Me permito hacer un salto temporal para introducir a la ciudad. Después de dos días, un huésped del hostel no da señales, y cuando en un hostel con varios años en su haber desaparece uno de sus huéspedes por un par de noches seguidas, sus dueños empiezan a maquinar teorías: desde la clásica (noche de juerga que se extiende al día) a las más oscuras, esas historias que salen en la sección de policiales. “No es una ciudad en donde pasen cosas raras”, comento. A lo que me responden “si que es una ciudad rara”. Y entonces, me quedo pensando y asiento. Valparaíso tal vez es una ciudad rara.

Su zona baja, y llana junto al mar, quedó pequeña bien temprano. Y la ciudad que creció acelerada, debió trepar por los cerros amarrando casas de colores, debió saldar el desnivel con ascensores en vez de calles, o con escaleras estrechas y empinadas. En Valparaíso, la vida sucede en los cerros, y el bajo es un sitio de paso, para hacer compras, para trabajar, para pasear. Incluso, el mar se ve desde los cerros, porque la costa está completamente ocupada por un puerto al que casi no se puede acceder.

En Valparaíso hay que estar preparado para caminar, subir cerros, serpentear calles, y detenerse a cada rato a mirar hacia la bahía y el puerto. En total son 42 cerros urbanizados, de los cuales, los más cercanos al puerto y la zona vieja, son los más atractivos e imperdibles. Valparaíso se hizo grande ya a fines del siglo XIX, y entonces, cada cerro era una pequeña comunidad dentro de otra. Increíblemente, mucho del aspecto de antaño está muy bien conservado. Los más fotogénicos son el Cerro Alegre y Concepción, con sus paseos aterrazados, miradores, y su inocultable influencia europea (el estilo inglés de muchas de sus casas, o la influencia alemana, son notables). Pero también destacan el cerro Artillería (por sus vistas) o el Panteón (por sus cementerios, que será tema de otro post). Cada cerro es un micromundo urbano con sorpresas por recorrer.
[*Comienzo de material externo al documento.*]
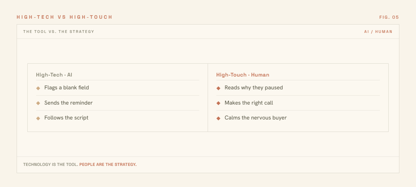Click the text Calms the nervous buyer

click(255, 118)
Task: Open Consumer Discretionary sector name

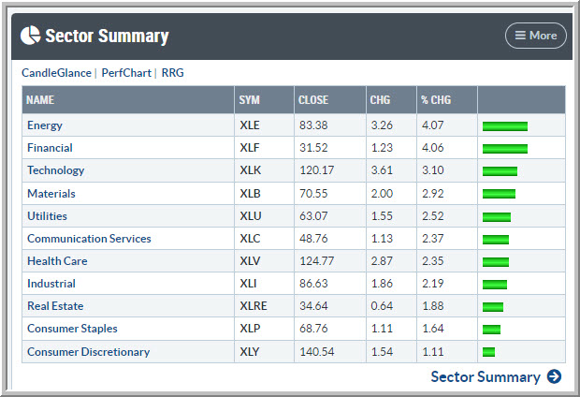Action: click(88, 352)
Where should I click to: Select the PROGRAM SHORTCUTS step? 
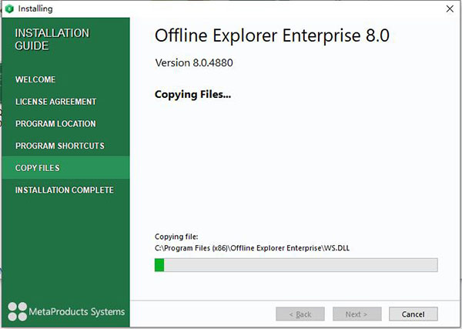coord(60,146)
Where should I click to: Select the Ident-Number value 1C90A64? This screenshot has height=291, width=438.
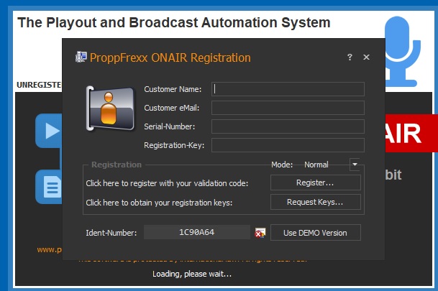pos(197,233)
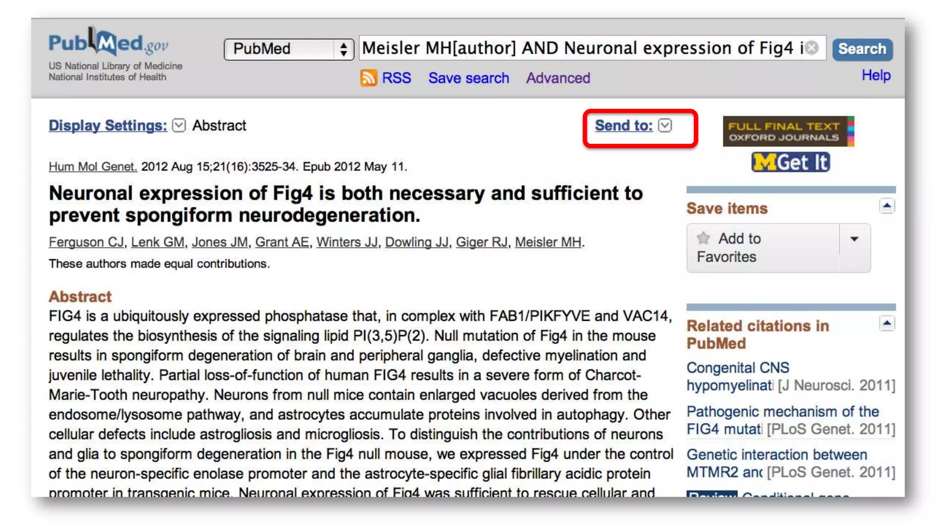This screenshot has width=936, height=526.
Task: Click the Save search link
Action: [x=468, y=78]
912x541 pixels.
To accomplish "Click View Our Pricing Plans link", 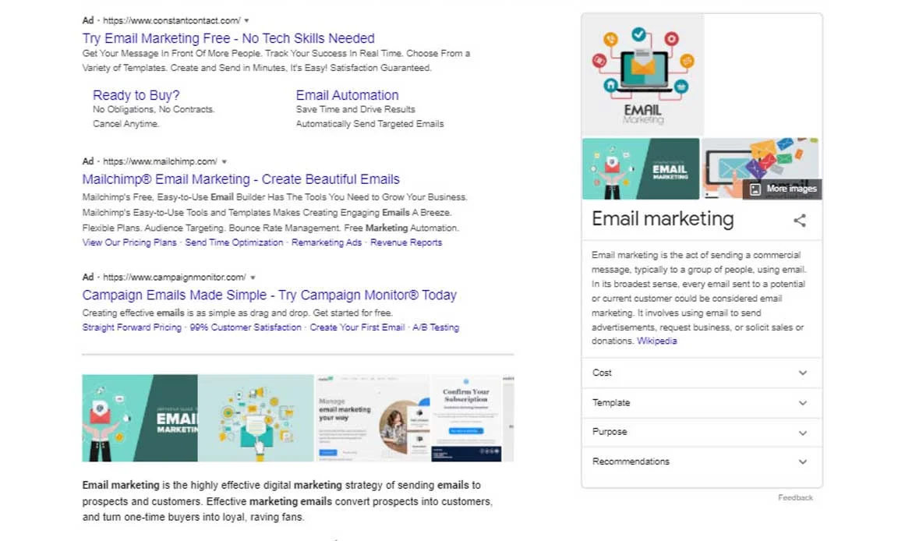I will (129, 242).
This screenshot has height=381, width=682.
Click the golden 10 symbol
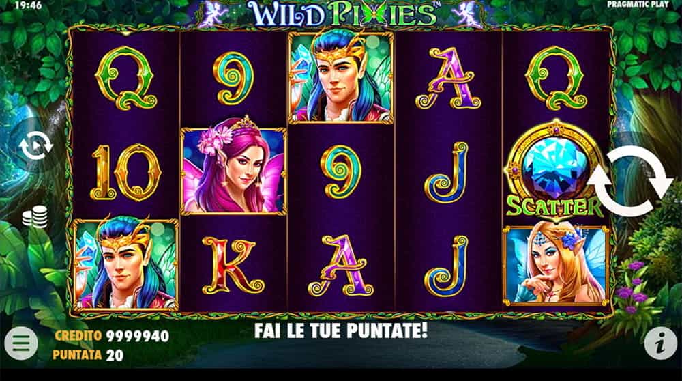125,172
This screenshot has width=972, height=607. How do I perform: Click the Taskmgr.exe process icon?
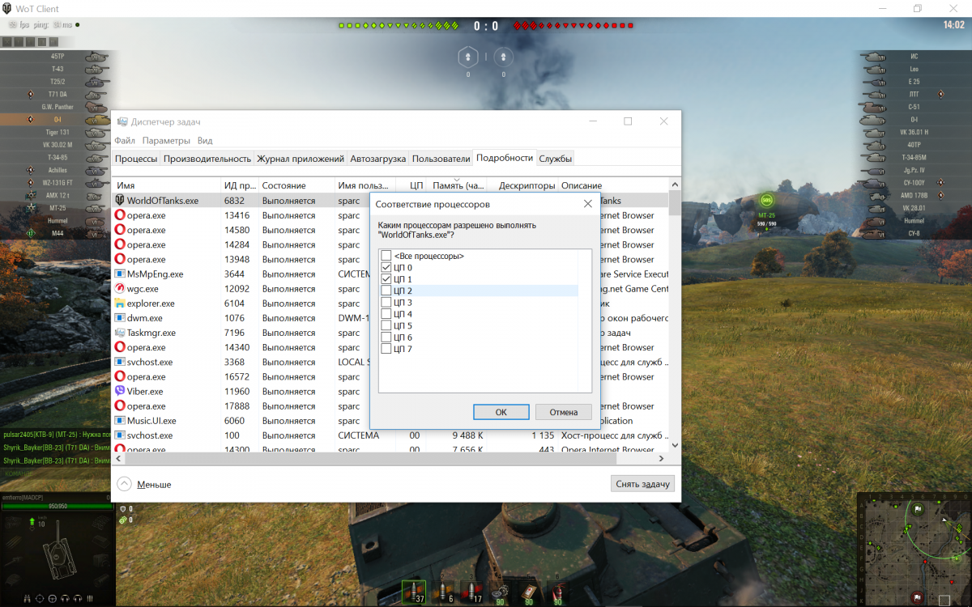120,333
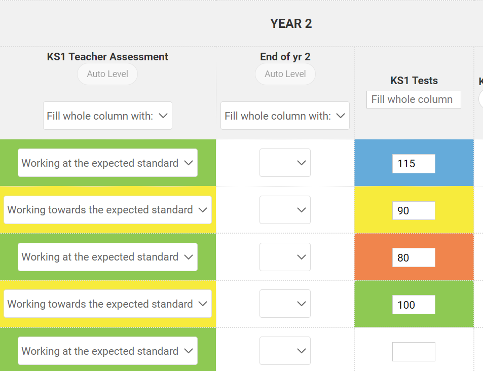Open third row 'Working at' assessment dropdown
Screen dimensions: 483x371
[107, 257]
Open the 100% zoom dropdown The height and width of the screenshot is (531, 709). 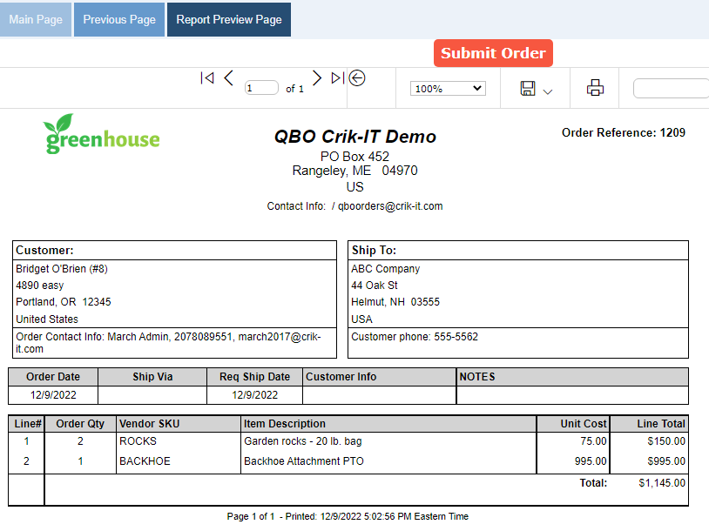click(x=448, y=89)
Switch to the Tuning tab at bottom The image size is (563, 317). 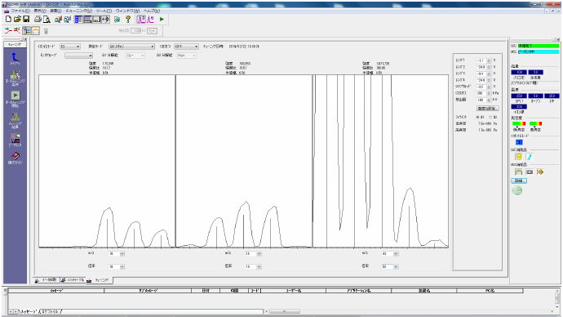pyautogui.click(x=100, y=280)
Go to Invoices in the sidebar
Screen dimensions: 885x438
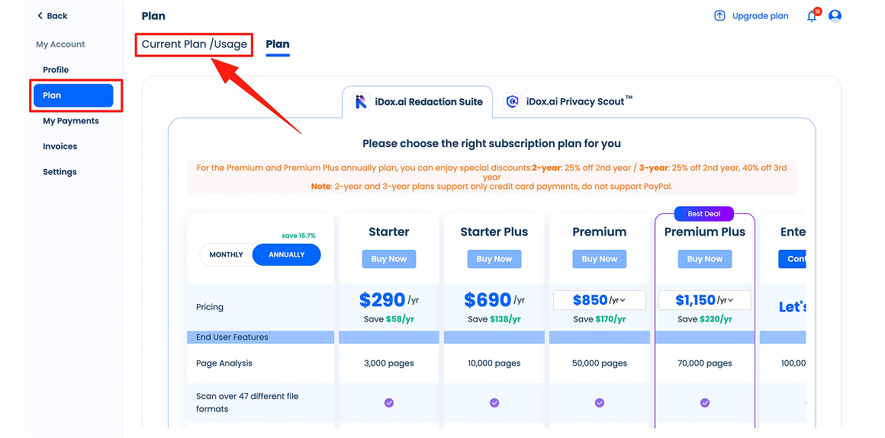tap(60, 146)

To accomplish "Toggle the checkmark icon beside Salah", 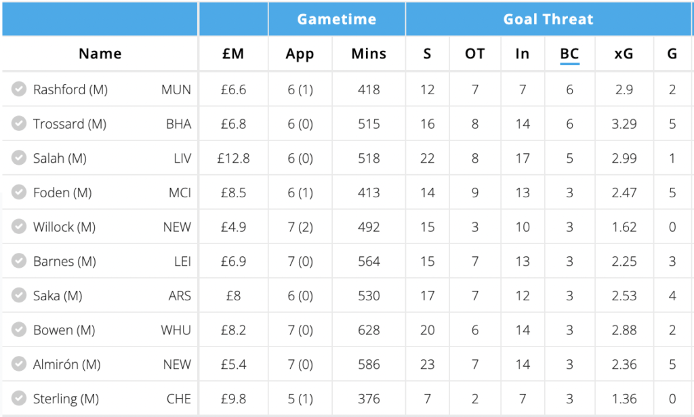I will [x=19, y=158].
Pero Valparaíso no es rara sólo por su forma de trepar los cerros con casas coloridas. También lo es por su hechizo, donde por momentos, hace dudar si despertamos en un tiempo pasado, o incluso, si somos parte de un cuadro. Lo del viaje en el tiempo, sucede especialmente en la zona baja en torno al puerto. La zona “quedada”, en donde los locales recomiendan pasear tranquilo y cuidar las pertenencias (un clásico sudamericano a ésta altura).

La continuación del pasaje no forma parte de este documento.